BEIJING — A friend of mine recently made a business trip to China's southeastern city of Shenzhen. Arriving at an office building, he was not allowed into the elevator until he had registered his facial recognition data with a biometric authentication application. This action is called "face swiping" in China.
After some hesitation, he finally yielded to the request in order to get to his appointment on time. However, the more he thought about this afterwards, the more he regretted that he didn't stick to his principles — even if that meant he would have been letting down his company. He was worried that his biological information could be abused and misappropriated.
Face swiping is increasingly used in security inspection in China. Not only has it become normalized for use as an ID card verification process in airports and railway stations, but more and more places are following suit, including social media platforms and mobile payments among others.
It is most commonly used in office buildings and residential blocks. What is different from airports and stations is that, in order to pass the security check at an office building or a residence, one is obliged to first go through a registration and verification process. This extra step creates the risk of privacy infringement, and personal biological data could be violated and misappropriated with all kinds of consequences.

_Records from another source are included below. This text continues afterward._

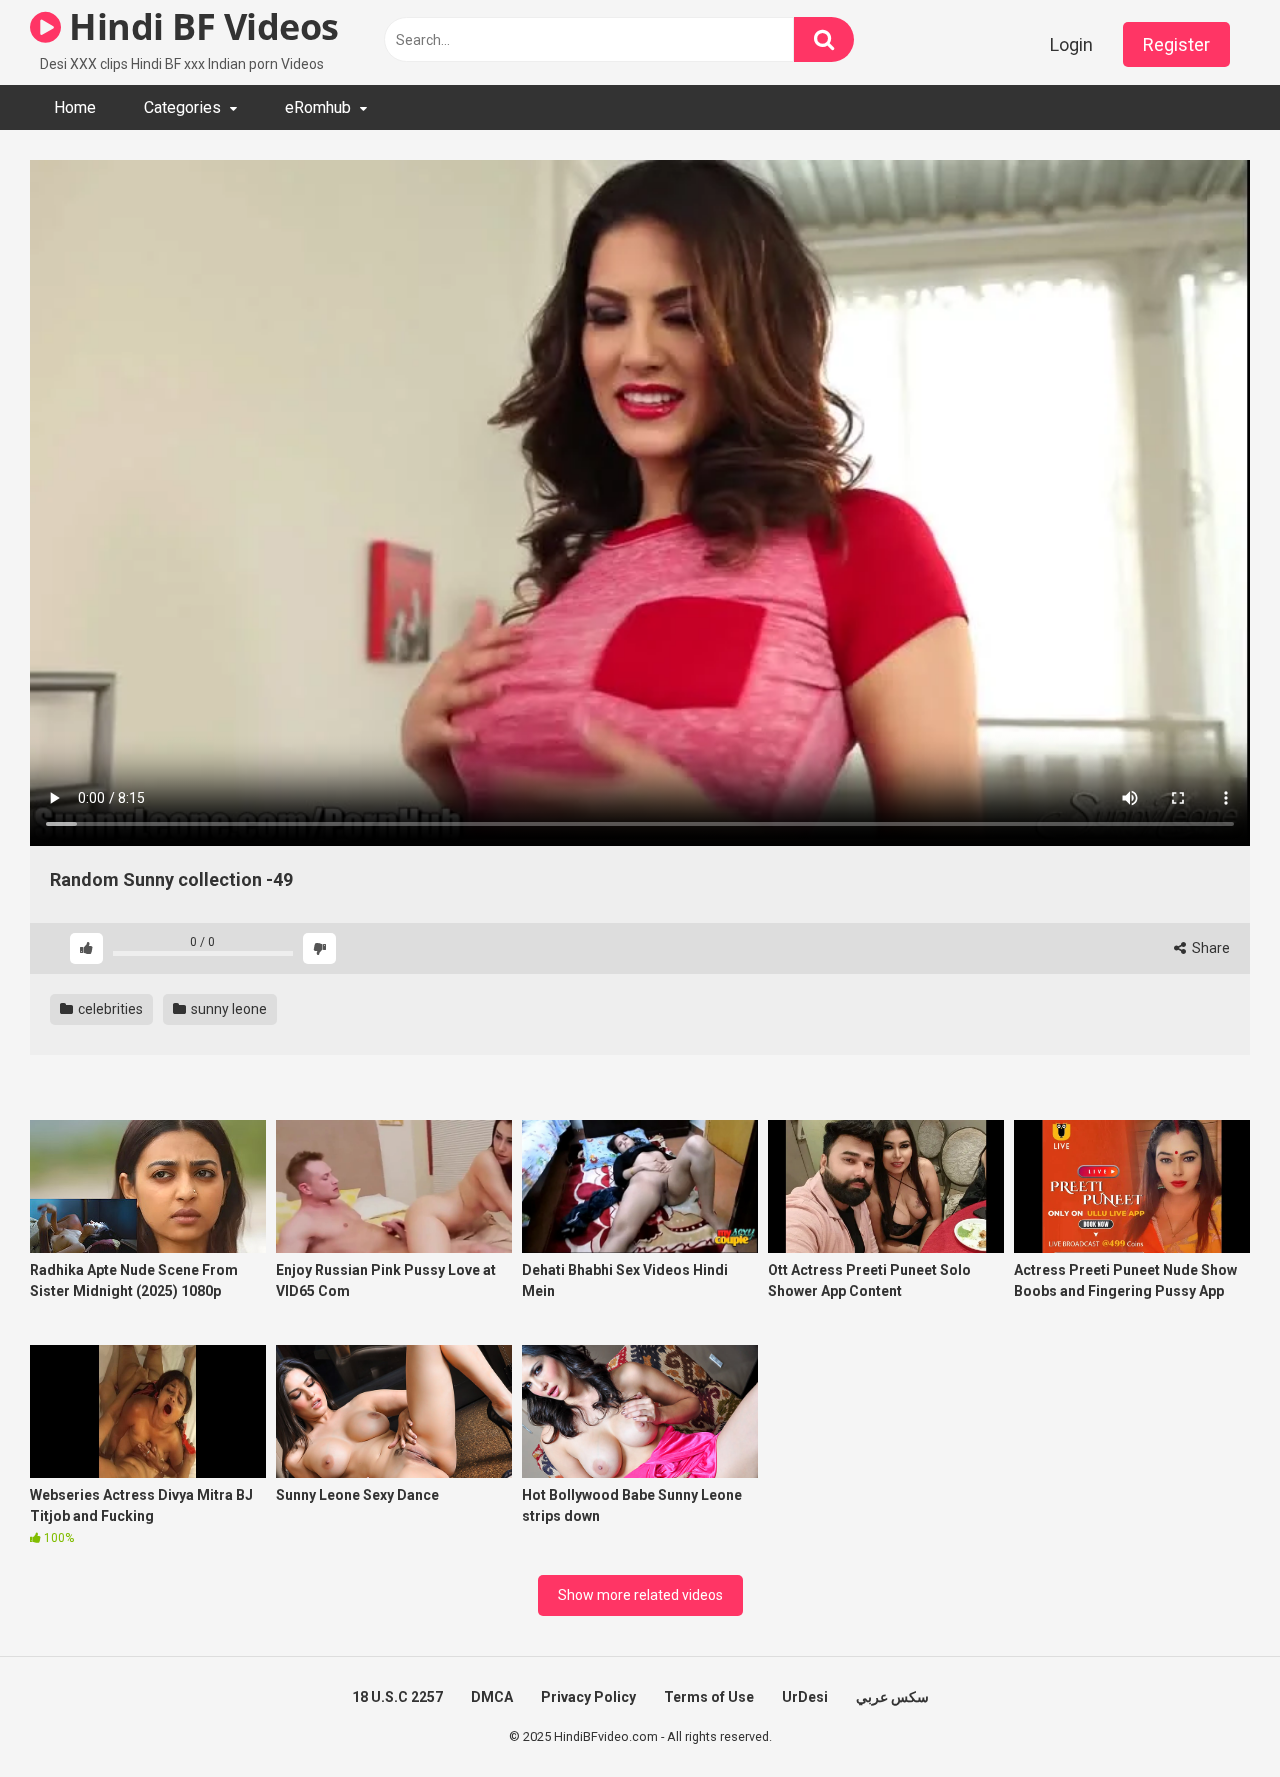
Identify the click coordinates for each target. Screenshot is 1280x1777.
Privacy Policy (588, 1697)
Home (75, 107)
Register (1176, 44)
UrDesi (805, 1697)
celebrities (109, 1009)
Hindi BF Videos (200, 26)
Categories (182, 107)
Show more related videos (640, 1595)
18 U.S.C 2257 (397, 1697)
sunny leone (227, 1009)
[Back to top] (1213, 1716)
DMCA (492, 1697)
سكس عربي (892, 1697)
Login (1071, 44)
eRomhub (318, 107)
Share (1209, 948)
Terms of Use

Under current circumstances of imperfect supervision, legally collected facial data is being misused.
It is worth noting that, according to a recent survey in China, embezzlement of personal information by using AI face-swapping technology is far too commonplace. A CCTV report pointed out that one can purchase as many as 1,000 strangers' photos online for a mere 2 RMB (30 US cents). Chinese media have reported that criminals have used artificial intelligence technologies to alter people's photos that they illegally obtained, and turned these photos into deep fakes for criminal purposes.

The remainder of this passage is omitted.